Mostrare la dinamica del maltrattante — e i percorsi di riabilitazione che alcuni stanno faticosamente intraprendendo — è un atto di onestà intellettuale fondamentale. Solo analizzando entrambi i lati della medaglia è possibile decostruire i modelli di mascolinità tossica e i cortocircuiti emotivi che generano la prevaricazione. Il film diventa così uno strumento di studio sulle dinamiche di potere interne alla coppia e alla società.

Sentire il dolore: La testimonianza di Sofia Varricchio

L’efficacia del film risiede anche nella capacità dei suoi interpreti di farsi vasi comunicanti di un dolore collettivo. La giovane attrice Sofia Varricchio ha saputo dare voce a questa urgenza, sottolineando quanto sia vitale, per chi narra queste storie, non solo recitare ma sentire profondamente la manipolazione subita dalle vittime. È sua la riflessione che dà il titolo a questa nostra analisi: “La violenza è come un sasso che rotola e non fa rumore, ma che giunto a valle crea danni spesso irreparabili”. È proprio su quel silenzio iniziale che il film lavora, trasformando l’arte in un atto di prevenzione attiva.
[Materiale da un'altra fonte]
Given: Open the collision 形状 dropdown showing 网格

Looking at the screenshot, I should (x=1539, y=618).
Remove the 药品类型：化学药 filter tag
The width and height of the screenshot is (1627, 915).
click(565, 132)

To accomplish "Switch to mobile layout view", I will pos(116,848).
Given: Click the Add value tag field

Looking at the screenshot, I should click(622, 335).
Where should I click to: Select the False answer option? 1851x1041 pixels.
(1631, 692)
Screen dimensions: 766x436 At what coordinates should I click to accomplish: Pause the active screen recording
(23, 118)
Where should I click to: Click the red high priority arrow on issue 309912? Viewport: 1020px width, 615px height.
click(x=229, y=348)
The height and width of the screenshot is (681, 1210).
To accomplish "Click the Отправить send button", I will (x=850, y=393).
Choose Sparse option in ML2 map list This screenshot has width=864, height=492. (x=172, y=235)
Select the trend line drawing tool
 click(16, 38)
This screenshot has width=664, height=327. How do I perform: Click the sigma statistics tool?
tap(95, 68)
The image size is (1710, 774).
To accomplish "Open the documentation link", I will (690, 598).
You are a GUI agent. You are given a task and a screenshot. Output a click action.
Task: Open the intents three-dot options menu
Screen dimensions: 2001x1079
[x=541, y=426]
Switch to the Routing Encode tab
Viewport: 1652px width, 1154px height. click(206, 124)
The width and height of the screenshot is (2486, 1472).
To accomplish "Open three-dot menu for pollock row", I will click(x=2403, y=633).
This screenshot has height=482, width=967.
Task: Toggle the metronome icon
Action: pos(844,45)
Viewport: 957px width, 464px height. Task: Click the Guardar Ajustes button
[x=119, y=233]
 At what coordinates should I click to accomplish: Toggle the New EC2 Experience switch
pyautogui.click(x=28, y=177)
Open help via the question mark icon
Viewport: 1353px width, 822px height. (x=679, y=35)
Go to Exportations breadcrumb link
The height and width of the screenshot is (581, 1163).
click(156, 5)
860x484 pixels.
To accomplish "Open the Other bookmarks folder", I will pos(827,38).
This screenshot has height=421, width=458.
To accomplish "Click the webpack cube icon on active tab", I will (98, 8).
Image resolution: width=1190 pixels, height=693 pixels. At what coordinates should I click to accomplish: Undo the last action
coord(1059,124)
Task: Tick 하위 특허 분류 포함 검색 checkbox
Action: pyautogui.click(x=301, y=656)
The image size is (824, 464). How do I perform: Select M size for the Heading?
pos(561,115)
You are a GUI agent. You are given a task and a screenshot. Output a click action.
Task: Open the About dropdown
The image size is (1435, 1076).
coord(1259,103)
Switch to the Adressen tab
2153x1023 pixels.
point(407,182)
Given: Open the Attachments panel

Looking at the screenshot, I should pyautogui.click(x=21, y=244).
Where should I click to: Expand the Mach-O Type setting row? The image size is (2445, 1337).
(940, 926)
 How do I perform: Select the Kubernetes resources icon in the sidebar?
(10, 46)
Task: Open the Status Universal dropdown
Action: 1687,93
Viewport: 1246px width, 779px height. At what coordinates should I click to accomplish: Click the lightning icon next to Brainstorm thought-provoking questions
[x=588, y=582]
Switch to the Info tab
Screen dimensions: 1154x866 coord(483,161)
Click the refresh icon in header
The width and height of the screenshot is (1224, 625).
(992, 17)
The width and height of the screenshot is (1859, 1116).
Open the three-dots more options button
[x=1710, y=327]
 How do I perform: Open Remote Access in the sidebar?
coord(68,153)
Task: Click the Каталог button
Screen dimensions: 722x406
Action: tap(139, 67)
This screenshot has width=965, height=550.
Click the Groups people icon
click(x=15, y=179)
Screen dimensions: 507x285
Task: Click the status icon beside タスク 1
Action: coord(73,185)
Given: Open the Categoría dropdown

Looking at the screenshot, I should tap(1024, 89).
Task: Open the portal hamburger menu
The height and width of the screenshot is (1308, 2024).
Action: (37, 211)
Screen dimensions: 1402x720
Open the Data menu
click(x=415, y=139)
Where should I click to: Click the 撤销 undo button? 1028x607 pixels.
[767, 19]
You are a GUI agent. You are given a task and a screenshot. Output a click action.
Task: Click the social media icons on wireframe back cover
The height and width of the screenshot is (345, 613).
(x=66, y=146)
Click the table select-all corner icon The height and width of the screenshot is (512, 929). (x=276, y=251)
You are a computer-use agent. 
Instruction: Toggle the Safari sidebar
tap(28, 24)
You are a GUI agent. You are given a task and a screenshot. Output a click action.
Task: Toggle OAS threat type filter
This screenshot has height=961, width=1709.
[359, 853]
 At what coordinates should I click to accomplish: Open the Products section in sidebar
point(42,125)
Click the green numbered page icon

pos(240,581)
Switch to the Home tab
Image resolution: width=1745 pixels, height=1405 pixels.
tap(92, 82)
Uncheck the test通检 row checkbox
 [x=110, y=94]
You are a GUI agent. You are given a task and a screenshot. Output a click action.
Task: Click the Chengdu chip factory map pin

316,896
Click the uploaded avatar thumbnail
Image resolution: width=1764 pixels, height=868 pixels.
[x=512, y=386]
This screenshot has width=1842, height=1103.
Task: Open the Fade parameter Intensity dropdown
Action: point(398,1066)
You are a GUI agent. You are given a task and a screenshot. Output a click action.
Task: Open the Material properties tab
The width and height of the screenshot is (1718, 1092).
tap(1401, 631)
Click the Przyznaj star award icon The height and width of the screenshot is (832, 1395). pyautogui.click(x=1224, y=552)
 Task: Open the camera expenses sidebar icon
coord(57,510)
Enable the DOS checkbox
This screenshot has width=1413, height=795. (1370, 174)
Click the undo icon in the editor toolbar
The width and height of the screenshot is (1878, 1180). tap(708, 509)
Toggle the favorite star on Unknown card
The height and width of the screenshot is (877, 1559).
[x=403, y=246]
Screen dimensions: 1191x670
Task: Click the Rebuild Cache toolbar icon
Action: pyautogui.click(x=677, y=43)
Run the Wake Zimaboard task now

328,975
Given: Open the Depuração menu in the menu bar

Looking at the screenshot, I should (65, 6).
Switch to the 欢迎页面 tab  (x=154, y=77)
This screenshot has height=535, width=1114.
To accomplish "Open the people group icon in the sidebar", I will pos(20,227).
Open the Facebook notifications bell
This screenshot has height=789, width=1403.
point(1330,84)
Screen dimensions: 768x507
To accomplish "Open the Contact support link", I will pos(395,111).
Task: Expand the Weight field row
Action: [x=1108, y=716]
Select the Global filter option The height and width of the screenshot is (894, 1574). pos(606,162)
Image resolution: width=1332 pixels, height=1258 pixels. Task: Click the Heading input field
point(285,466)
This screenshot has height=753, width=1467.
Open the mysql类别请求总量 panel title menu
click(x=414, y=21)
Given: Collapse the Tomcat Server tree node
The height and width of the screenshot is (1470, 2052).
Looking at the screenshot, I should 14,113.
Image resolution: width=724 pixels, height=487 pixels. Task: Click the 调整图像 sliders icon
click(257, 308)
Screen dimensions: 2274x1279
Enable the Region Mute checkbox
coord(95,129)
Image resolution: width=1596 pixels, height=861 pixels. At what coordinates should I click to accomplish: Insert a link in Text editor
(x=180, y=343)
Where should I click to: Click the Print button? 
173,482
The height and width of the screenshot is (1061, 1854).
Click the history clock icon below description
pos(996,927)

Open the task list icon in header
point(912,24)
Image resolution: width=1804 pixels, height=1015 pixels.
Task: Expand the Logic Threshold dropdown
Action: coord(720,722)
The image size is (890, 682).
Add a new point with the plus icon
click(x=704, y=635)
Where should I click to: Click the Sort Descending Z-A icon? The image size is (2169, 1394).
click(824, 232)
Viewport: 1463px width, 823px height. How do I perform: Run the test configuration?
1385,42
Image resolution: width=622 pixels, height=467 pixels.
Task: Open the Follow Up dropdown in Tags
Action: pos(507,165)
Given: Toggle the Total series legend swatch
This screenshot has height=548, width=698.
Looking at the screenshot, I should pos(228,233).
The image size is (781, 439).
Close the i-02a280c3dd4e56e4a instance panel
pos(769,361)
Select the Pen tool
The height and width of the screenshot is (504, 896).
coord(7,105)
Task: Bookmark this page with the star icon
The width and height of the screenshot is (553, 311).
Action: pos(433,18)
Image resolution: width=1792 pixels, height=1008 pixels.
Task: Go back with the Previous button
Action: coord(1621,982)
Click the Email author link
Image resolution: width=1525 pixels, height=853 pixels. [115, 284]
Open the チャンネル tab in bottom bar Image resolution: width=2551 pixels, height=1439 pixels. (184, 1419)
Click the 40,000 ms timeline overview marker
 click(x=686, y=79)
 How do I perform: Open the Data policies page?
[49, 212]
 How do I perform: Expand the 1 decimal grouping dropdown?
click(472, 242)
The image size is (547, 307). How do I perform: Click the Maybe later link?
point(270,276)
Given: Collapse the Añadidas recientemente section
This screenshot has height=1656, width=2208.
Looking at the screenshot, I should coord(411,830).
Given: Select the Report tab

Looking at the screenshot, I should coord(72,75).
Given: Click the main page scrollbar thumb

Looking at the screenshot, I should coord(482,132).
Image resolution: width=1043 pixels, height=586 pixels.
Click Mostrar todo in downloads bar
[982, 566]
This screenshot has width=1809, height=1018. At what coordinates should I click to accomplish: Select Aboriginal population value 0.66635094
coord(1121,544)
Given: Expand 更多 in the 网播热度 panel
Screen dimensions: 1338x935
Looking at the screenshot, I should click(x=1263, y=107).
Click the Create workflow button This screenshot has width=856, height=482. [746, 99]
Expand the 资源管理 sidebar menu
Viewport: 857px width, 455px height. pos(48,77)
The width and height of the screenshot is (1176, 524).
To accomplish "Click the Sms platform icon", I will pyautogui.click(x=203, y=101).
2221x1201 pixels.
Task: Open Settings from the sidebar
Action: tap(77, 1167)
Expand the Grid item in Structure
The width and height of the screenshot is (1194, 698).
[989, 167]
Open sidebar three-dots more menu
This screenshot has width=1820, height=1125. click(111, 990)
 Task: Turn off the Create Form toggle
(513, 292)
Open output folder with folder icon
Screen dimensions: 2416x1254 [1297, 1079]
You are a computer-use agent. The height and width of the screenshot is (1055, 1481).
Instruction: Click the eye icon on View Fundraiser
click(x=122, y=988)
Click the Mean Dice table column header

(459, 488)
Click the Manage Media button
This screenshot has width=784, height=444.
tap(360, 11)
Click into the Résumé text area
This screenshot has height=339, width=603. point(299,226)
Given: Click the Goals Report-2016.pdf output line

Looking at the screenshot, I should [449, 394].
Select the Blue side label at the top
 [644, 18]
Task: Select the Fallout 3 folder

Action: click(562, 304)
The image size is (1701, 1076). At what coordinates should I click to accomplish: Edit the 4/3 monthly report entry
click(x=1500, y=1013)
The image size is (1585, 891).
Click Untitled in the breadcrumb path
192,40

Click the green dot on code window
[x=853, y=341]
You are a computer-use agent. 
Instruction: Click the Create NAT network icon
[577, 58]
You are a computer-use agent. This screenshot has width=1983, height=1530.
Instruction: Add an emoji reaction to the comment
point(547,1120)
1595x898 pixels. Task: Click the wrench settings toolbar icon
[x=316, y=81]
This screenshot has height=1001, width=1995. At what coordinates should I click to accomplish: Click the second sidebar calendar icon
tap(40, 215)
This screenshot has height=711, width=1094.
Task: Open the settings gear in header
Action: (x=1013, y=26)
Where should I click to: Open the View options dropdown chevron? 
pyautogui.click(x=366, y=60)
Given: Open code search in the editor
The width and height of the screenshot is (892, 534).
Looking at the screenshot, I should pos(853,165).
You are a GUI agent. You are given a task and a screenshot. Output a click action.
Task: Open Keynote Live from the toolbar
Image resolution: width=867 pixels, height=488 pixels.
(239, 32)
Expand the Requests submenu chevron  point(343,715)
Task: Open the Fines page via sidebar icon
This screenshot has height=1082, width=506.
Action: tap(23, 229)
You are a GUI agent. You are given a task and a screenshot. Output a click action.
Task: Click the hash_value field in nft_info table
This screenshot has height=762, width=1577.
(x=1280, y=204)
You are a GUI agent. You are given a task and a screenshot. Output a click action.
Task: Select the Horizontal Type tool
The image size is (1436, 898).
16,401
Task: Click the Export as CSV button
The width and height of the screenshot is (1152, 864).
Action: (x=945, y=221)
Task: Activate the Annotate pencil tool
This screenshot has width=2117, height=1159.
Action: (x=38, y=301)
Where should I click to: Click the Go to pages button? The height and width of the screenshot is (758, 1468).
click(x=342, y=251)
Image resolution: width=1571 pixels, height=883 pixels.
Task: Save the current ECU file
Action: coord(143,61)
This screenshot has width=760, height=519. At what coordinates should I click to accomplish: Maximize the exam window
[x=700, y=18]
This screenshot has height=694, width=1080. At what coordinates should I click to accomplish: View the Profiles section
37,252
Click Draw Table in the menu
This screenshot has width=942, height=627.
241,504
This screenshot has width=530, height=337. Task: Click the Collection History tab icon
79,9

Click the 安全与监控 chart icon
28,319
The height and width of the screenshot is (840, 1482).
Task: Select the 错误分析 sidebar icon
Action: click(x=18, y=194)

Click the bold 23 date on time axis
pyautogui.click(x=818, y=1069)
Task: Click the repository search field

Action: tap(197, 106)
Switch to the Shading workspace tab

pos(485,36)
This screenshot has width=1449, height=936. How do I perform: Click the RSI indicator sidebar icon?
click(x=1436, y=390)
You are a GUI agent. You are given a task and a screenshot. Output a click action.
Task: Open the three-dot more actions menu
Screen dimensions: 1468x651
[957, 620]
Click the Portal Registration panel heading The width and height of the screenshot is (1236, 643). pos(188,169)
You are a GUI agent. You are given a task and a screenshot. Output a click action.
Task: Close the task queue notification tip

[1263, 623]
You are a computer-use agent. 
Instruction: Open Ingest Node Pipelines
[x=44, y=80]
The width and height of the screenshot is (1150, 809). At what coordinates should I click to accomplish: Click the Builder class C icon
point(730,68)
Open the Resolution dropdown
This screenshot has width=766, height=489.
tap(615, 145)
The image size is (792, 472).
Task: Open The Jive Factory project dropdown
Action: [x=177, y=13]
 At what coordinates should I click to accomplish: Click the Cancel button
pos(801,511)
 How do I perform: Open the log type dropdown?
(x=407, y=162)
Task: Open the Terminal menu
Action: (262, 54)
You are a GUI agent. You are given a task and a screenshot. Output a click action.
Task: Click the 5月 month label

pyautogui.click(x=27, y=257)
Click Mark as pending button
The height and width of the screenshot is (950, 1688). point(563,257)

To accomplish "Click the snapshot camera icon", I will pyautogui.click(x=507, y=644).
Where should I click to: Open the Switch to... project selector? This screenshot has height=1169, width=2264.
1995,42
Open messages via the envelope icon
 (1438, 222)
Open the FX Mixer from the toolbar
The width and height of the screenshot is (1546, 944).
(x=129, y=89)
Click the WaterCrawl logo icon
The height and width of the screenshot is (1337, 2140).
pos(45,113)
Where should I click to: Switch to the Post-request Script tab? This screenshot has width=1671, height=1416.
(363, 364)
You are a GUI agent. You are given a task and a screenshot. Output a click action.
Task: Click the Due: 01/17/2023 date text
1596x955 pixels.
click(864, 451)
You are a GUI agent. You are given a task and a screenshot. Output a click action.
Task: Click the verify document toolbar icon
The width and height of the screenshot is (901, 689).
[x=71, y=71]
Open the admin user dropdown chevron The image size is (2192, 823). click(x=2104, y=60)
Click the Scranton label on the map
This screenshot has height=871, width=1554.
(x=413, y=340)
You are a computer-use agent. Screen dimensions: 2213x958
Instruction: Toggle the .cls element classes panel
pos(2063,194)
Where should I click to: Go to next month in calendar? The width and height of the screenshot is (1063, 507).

Riflessione rilasciata durante la prima del film al Teatro Mauro Bolognini di Pistoia – città natale del regista – dello scorso 8 aprile. Qui la giovane attrice ha raccontato anche quanto sia stato importante per lei partecipare a questo film e poterlo mostrare in anteprima ad un gruppo di coetanei: “Sentire il dolore di Erica interpretandola mi ha messo nella condizione di cercare di trasmettere questo dolore anche ai miei coetanei che guarderanno il film. Nella speranza che possa esserci da parte loro una spinta al cambiamento.”

Un’opera che educa lo sguardo

ROSAMARO non è un film da guardare passivamente, ma un’esperienza da cui lasciarsi interrogare. La sua utilità oggi risiede nella capacità di educare lo sguardo a intercettare quel “sasso” mentre è ancora in cima al monte. Tesi stesso ha più volte detto quanto per lui questo progetto sia importante perché il suo lavoro come regista non risiede solo nel raccontare una storia, ma nel far sì che questa storia possa essere il motore di qualcosa che fa bene alla società.

Il film nasce come strumento, strumento di prevenzione, l’unica vera arma per invertire la rotta. Il lavoro di Tesi e del suo staff si pone dunque come pilastro educativo necessario: un grido che rompe il silenzio prima che il silenzio possa rompe la vita delle persone.